What this task involves: The listing is to be reproduced in full, with no character altered.
▬▬▬
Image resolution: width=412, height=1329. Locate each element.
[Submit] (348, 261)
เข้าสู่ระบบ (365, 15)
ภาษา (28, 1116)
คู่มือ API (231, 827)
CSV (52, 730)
▬▬▬
Exercise output:
Image resolution: width=412, height=1329. Locate each element.
[Submit] (348, 261)
เข้าสู่ระบบ (365, 15)
ภาษา (28, 1116)
คู่มือ API (231, 827)
CSV (52, 730)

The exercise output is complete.